__What this exercise asks__.
• a. Echo the passage on add-on scaling word for word, from "Enable cost optimized" up to and including "and cluster efficiency.".
• b. Duplicate the lines of the first block of records, from the line with "Where should I" up to and including the line with "At what coordinates". Leave the pictures out.
[begin Source passage]
Edit

Share via


Enable cost optimized add-on scaling on your Azure Kubernetes Service (AKS) cluster (Preview)

This article provides an overview of cost optimized add-on scaling in Azure Kubernetes Service (AKS). With cost-optimized add-on scaling, you can manage add-ons that require custom CPU and memory by overriding default configurations or enabling autoscaling. This feature ensures that resources aren't overly allocated to add-on pods, improving cost savings and cluster efficiency.

Overview

Enabling cost optimized add-on scaling installs the Vertical Pod Autoscaler (VPA)add-on, allowing supported add-ons to autoscale based on usage.

This feature also allows you to customize the resource's default CPU/ memory requests and limits in Deployments and DaemonSets, the maximum and minimum allowed CPU/ memory, and the VPA update mode within VPA custom resources. For more information, see customize the resource configuration for AKS add-ons.
[end Source passage]
[begin Records supplied]
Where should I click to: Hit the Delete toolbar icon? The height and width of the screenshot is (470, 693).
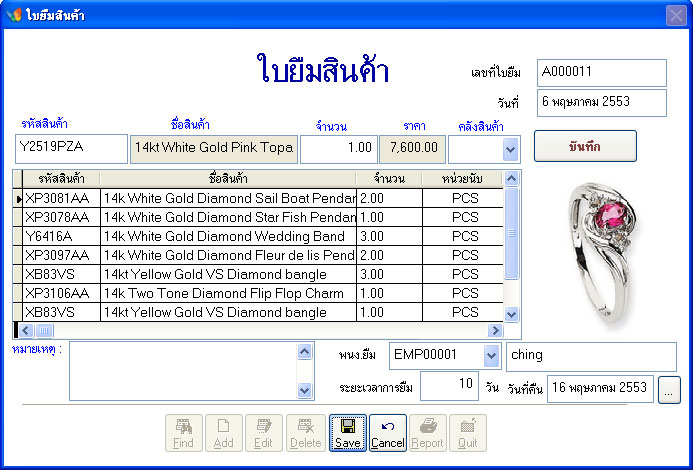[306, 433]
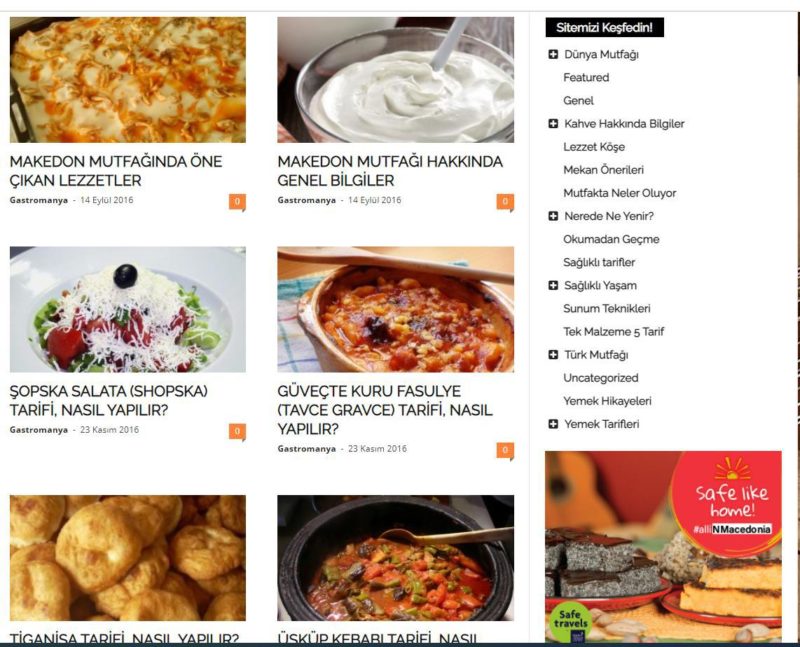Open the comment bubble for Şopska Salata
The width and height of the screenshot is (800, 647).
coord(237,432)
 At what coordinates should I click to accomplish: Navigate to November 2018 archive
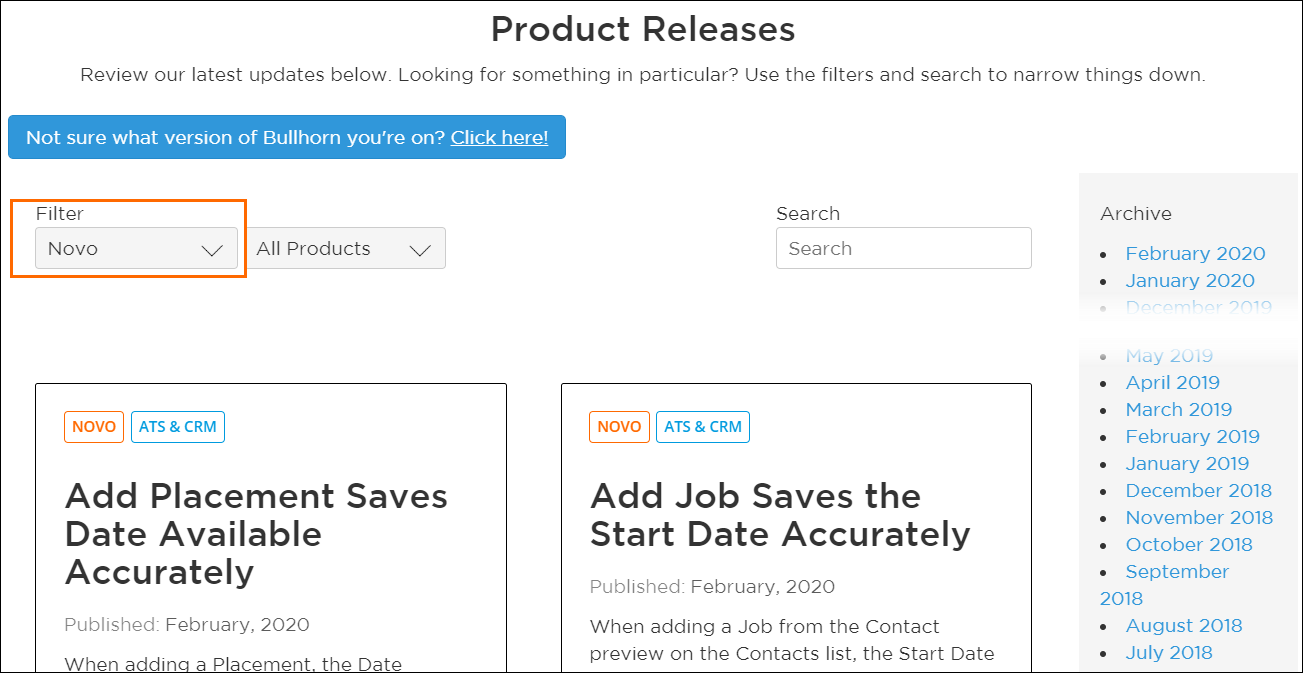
[end Records supplied]
[begin Records supplied]
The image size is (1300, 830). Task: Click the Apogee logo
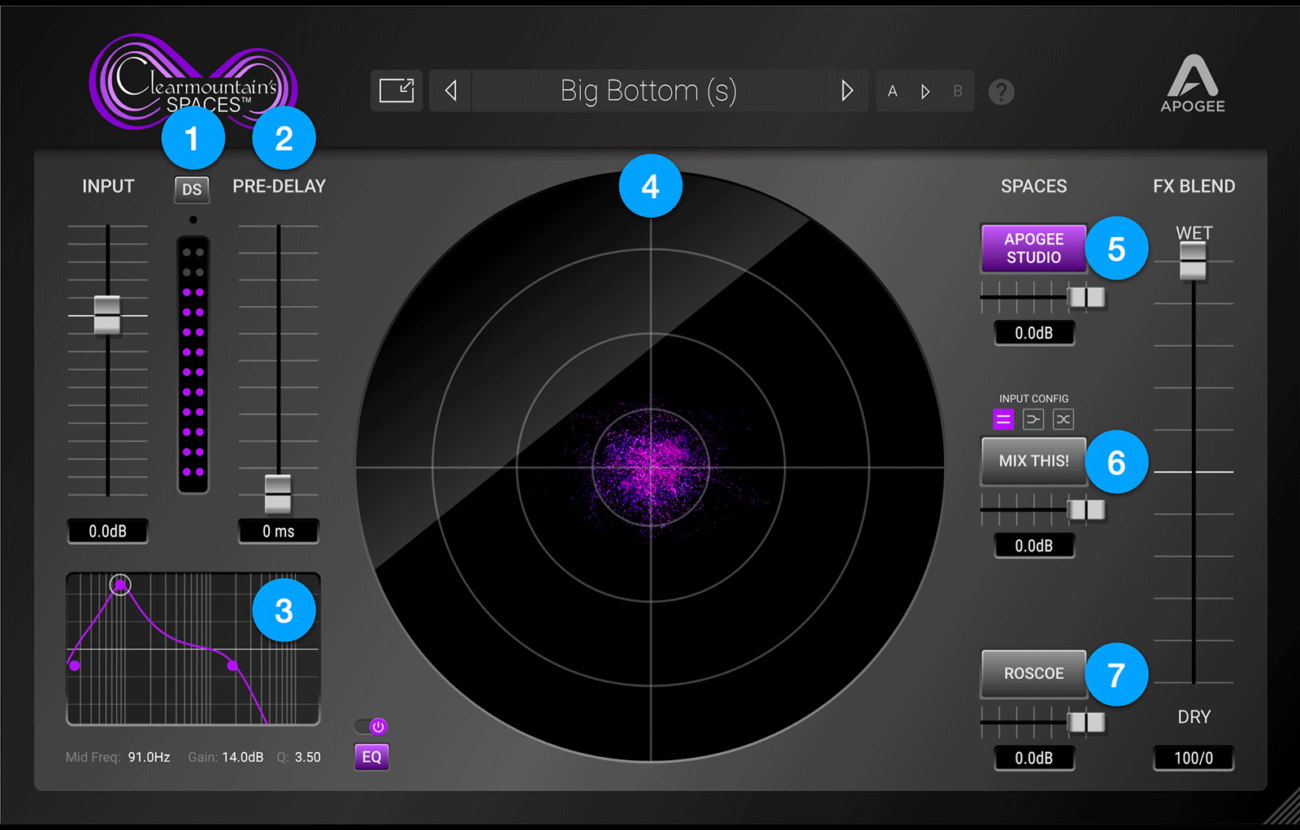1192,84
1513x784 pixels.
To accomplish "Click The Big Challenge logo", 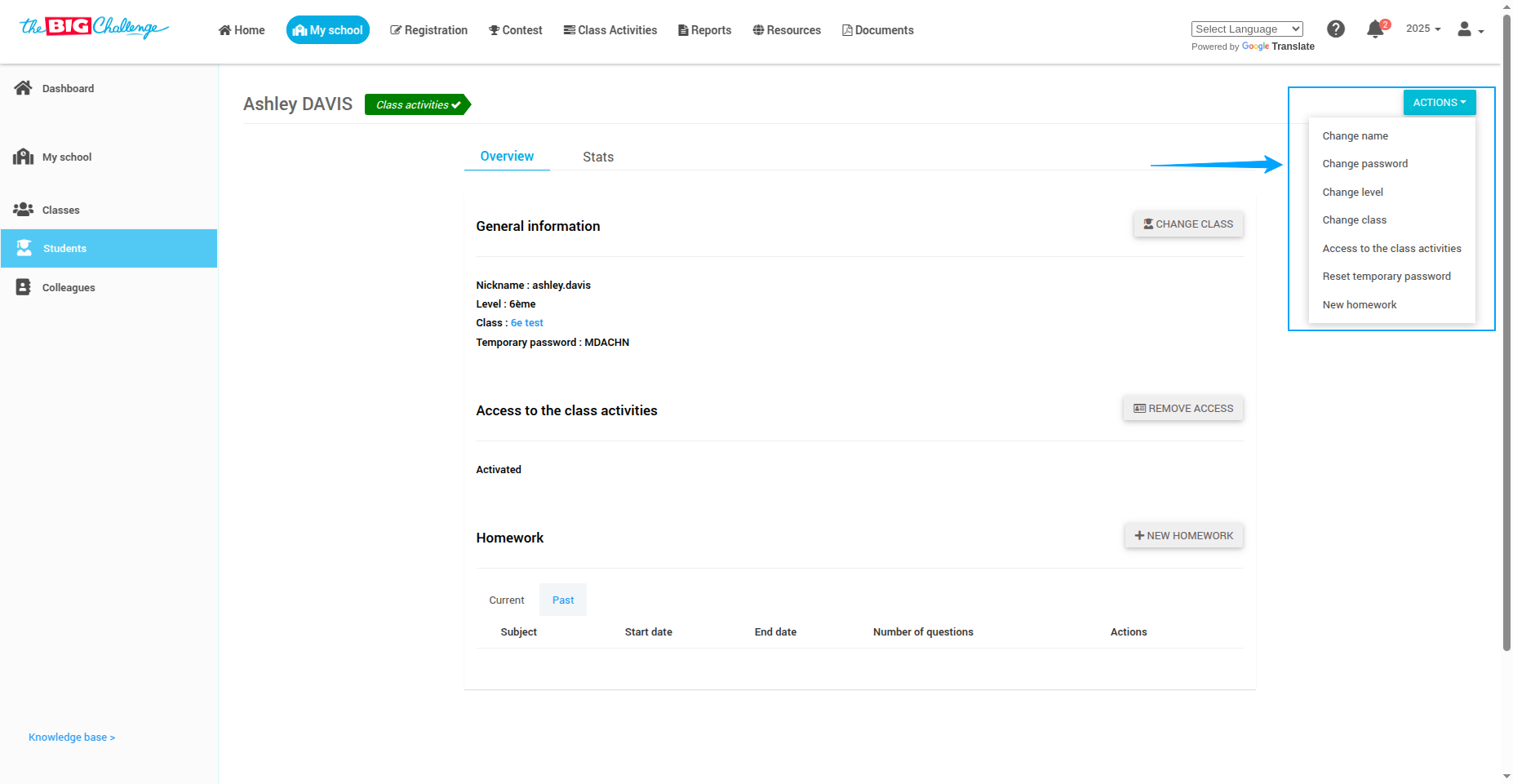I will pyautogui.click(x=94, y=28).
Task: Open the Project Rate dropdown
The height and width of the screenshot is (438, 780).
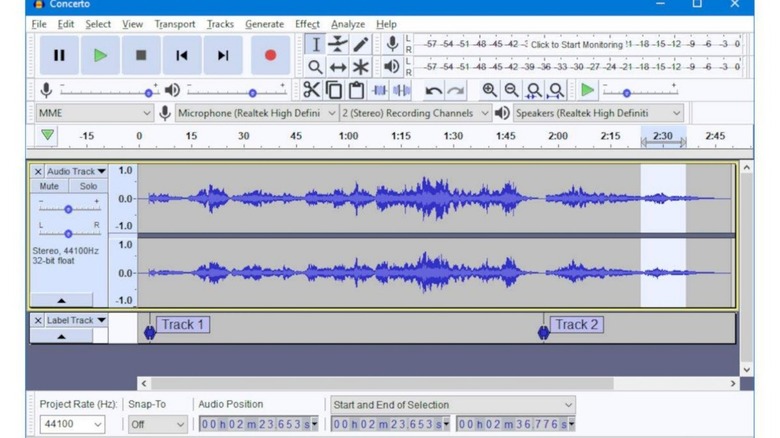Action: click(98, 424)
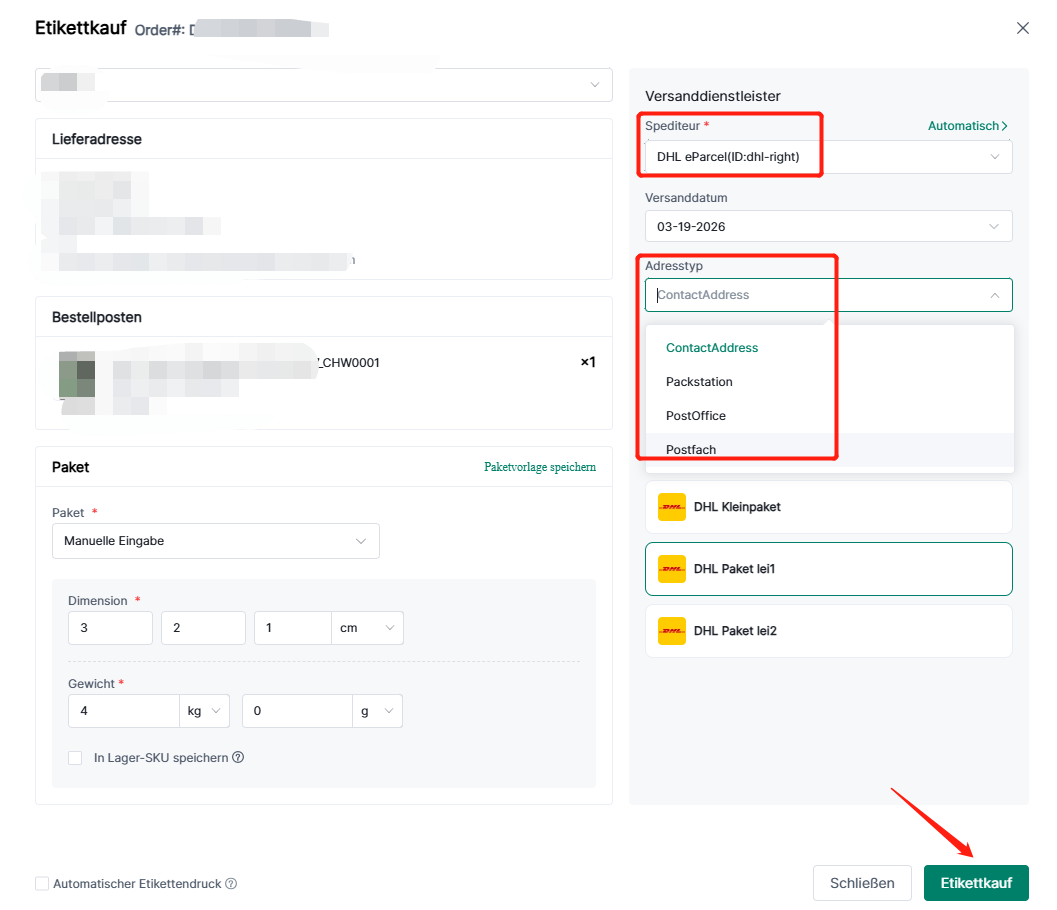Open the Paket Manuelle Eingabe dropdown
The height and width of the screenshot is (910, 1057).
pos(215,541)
[end Records supplied]
[begin Records supplied]
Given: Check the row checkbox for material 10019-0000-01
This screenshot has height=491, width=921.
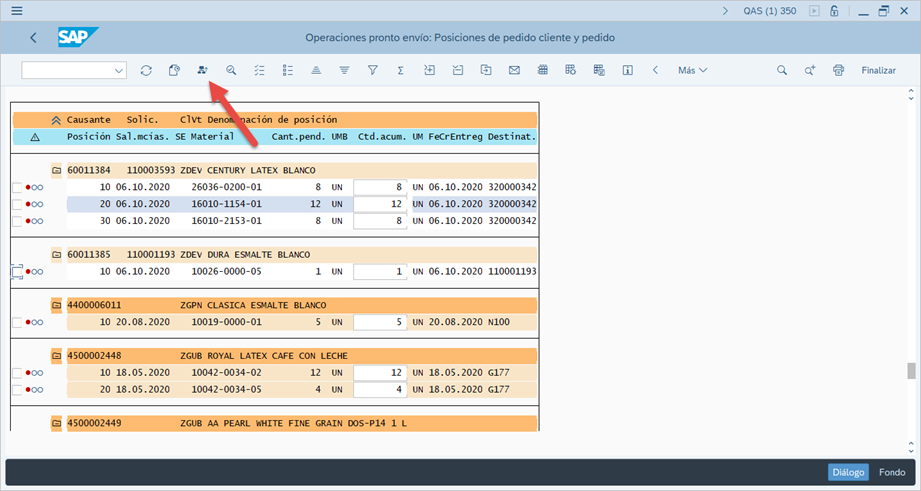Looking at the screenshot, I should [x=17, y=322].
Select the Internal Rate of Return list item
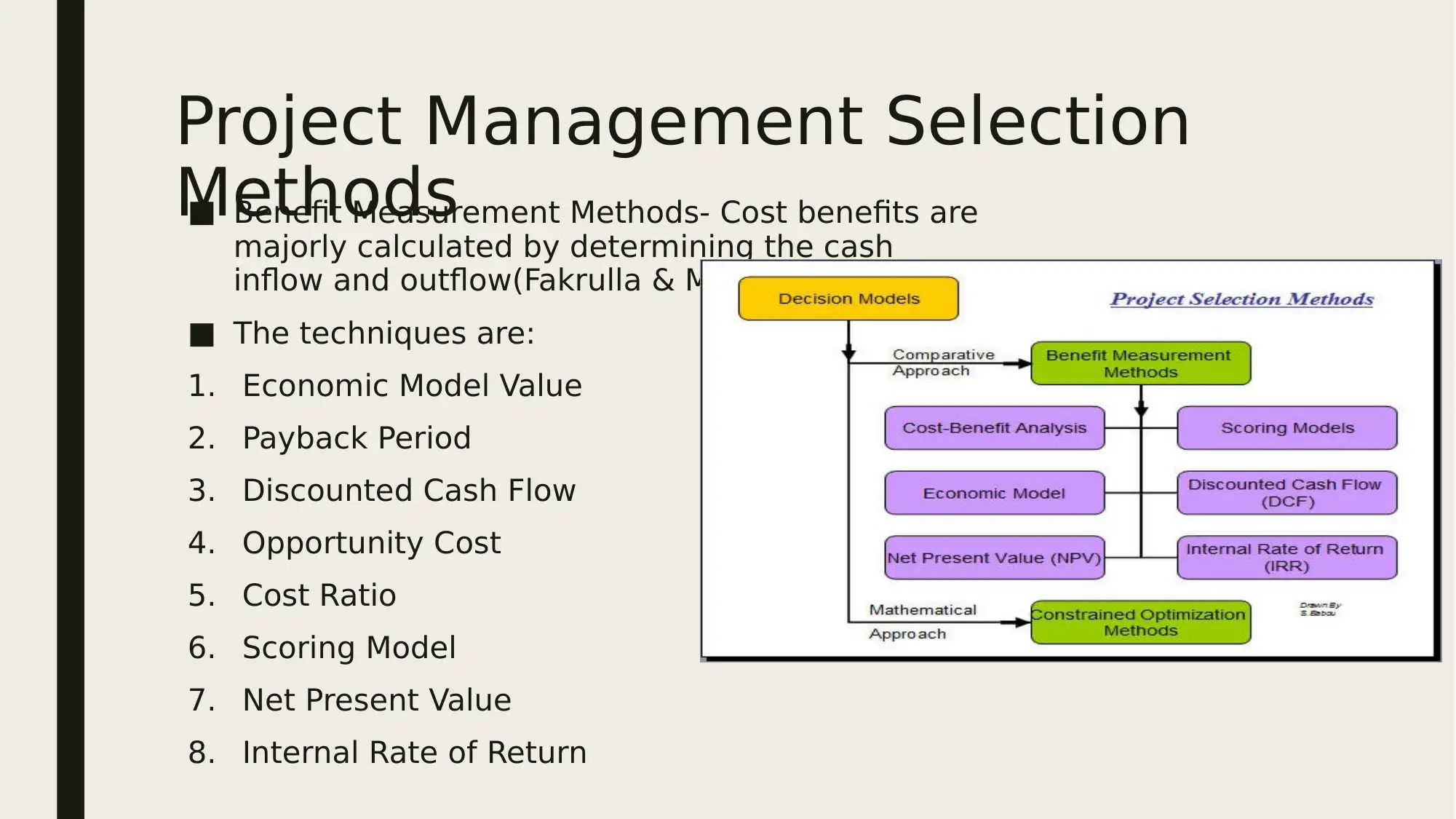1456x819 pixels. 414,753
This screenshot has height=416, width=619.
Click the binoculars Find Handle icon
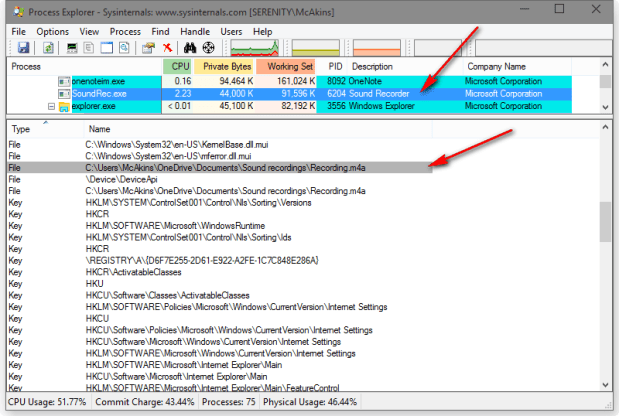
[end Records supplied]
__Answers to the exercises__.
• a.
Enable cost optimized add-on scaling on your Azure Kubernetes Service (AKS) cluster (Preview)

This article provides an overview of cost optimized add-on scaling in Azure Kubernetes Service (AKS). With cost-optimized add-on scaling, you can manage add-ons that require custom CPU and memory by overriding default configurations or enabling autoscaling. This feature ensures that resources aren't overly allocated to add-on pods, improving cost savings and cluster efficiency.

• b.
Where should I click to: Hit the Delete toolbar icon? The height and width of the screenshot is (470, 693).
[306, 433]
Open the comment bubble for Şopska Salata
The width and height of the screenshot is (800, 647).
coord(237,432)
 At what coordinates should I click to accomplish: Navigate to November 2018 archive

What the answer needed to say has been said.